An article in Information Week, which appeared slightly different in print from the online version covered some pros and cons.

The software's Swiss Army knife approach helps companies create more useful intranets, set up document sharing, offer blogs and wikis, and build a richer online company directory. This boundary-blurring nature is part of its appeal..

J. Nicholas Hoover, the author of the article could be describing Domino but no, it's Sharepoint.

While IT manages master page layouts, business units can build one-off sites without IT's help. "This is why SharePoint has taken off like wildfire

General Mills Manager of .NET

So how do we counter this? What can we do? What should Lotus do?

Sharepoint is already under the covers, maybe even paid for in licensing, so why not use it? Sound familiar? It should, Lotus asks the same question, and has for years.

When you put Domino into your organization, you had, from early on, the capability to do so much more, but few understood it all or do today. The discussion databases that predate wiki's, the Team Room's that predate most collaboration software in the market, plus a built in messaging system and strong server options all provides a great package.

Now it looks like companies want to go modular. Server for this, a server for that.

Doesn't this go against the thinking of modern times?
Less power consumption, fewer servers, reduced carbon footprint, fewer Administrators, reduced expenses?

And now The Cloud hovers ever closer and may provide the myth of all the above.
You as a customer will experience all the benefits just listed, yet your provider/host of Cloud Computing just took it all on.

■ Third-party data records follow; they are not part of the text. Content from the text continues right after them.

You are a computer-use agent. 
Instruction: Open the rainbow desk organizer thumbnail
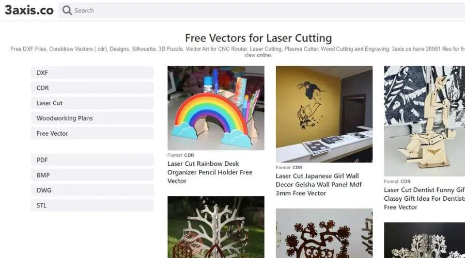pyautogui.click(x=216, y=108)
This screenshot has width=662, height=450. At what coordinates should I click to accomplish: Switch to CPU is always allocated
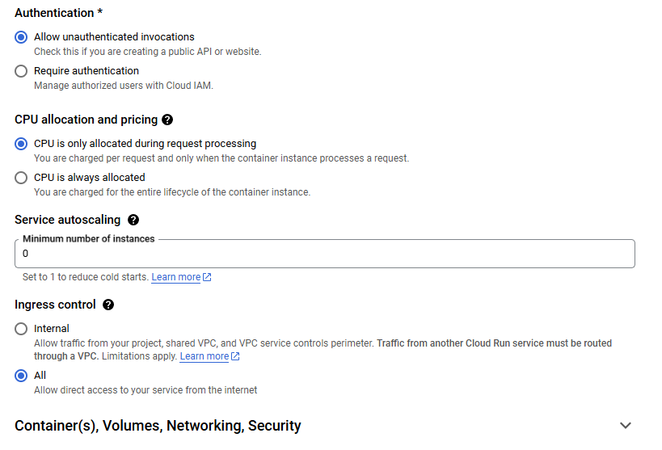point(22,178)
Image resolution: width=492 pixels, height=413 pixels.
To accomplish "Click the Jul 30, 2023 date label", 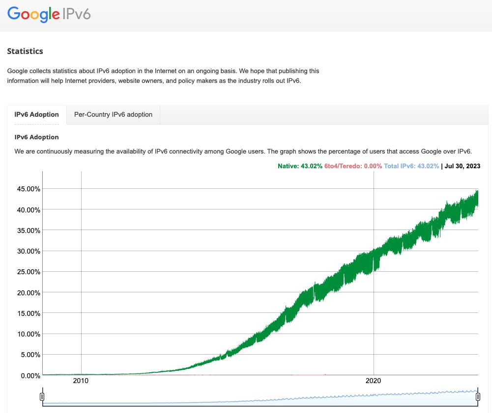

How are they doing with it? What are they doing to minimize it?

Does this interest you? Will it make any difference for you to go with IBM, Amazon or anyone else?

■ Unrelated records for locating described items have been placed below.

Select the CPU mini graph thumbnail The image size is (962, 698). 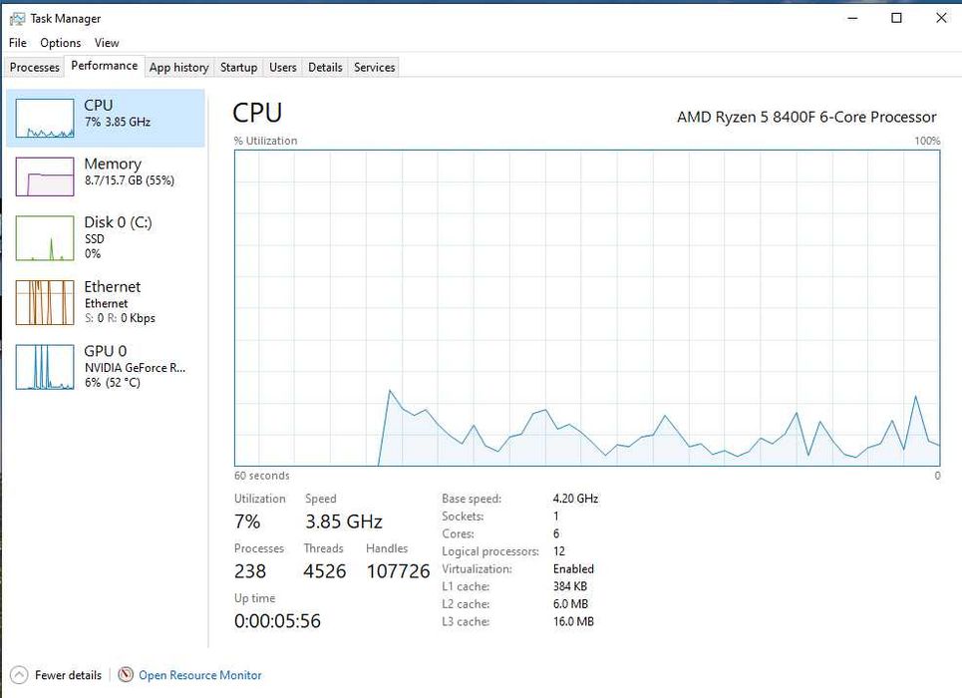(45, 119)
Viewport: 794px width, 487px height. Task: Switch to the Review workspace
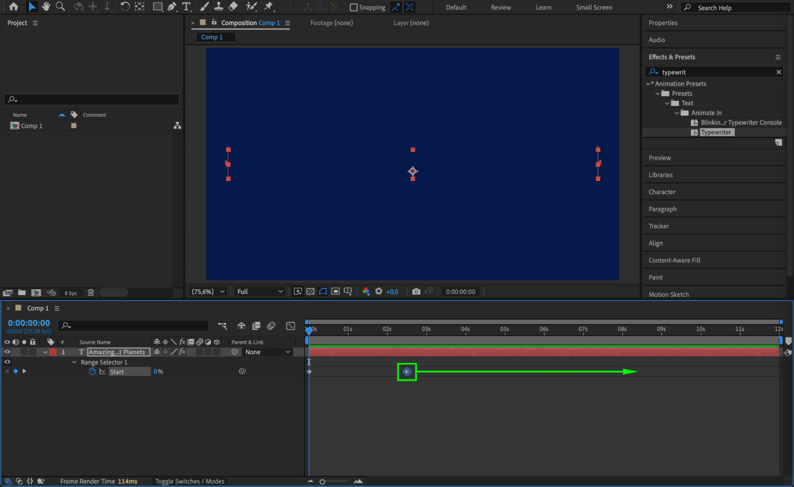click(x=500, y=8)
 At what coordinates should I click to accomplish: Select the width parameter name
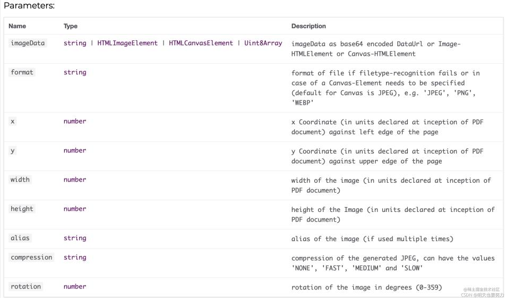[x=20, y=180]
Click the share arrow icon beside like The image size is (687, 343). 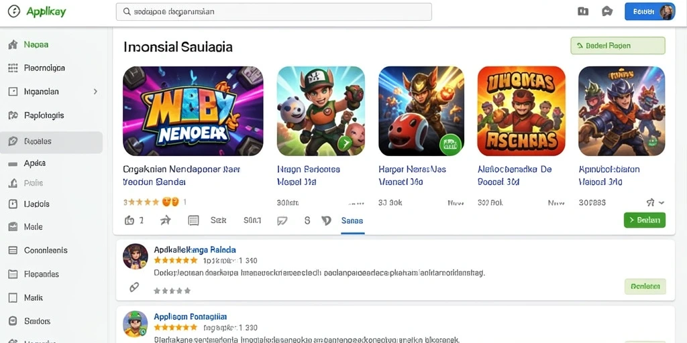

  1. I've started looking into cloud computing here as a solution for a lot of new projects that we are bringing online. Unfortunately I'm working under a management staff that apparently has little faith in "New" technologies, I put new in quotes, because the idea of cloud computing isn't really that new, and there are some sites that offer a version of it already, aka Google apps. We have an ongoing Green initiative that we are made to take into account when we are investigating solutions for business needs, but for some reason if I suggest that we use a web service as a solution, I get a nervous laugh from the department head, and then he shoots the idea down. Usually he cites concerns of data security, worry's that the internet access to our office would go down, and then no one can work on stuff etc... I know that these aren't valid excuses to ignore emerging technologies, but I don't sign the checks around here, so I have to take the solutions down another path. I have found that I can still follow our Green IT policies, and make the Boss and his Boss happy by using tools like VMWare. Surprisingly management is more than happy to spend tons of cash on 3 monstrous servers and a new software package. We are going to use V-Motion with 2 production servers and 1 cold disaster recovery server at an off-site location to hold 12 server VM's (load balanced of course). By reducing the amount of servers in the rack, we can save on electricity, and that can turn into a measurable dollar amount for the IT department. Now if IBM would just tweak their licensing and stop counting processor cores and switch back to sockets it would make my job easier,I'm not excited about having to run a "tattle tale" utility on my Domino servers and submit them to IBM so they can be sure that I'm not using more cores that I told them I was....

  2. Scott, I hear you on this one. I'm one of those that feels the chance of a timeout by The Cloud could cripple me.
    In fact it almost did last week. And I am not a $10-20 or 100 Million company. Imagine their losses in theory.
    HUge servers which contain other VMs do save money, not much, but the space and the air and well you get the picture.
    Good for you to commit to finding the Green way.
    As to IBM and the licensing, I agree and have brought it up as have others.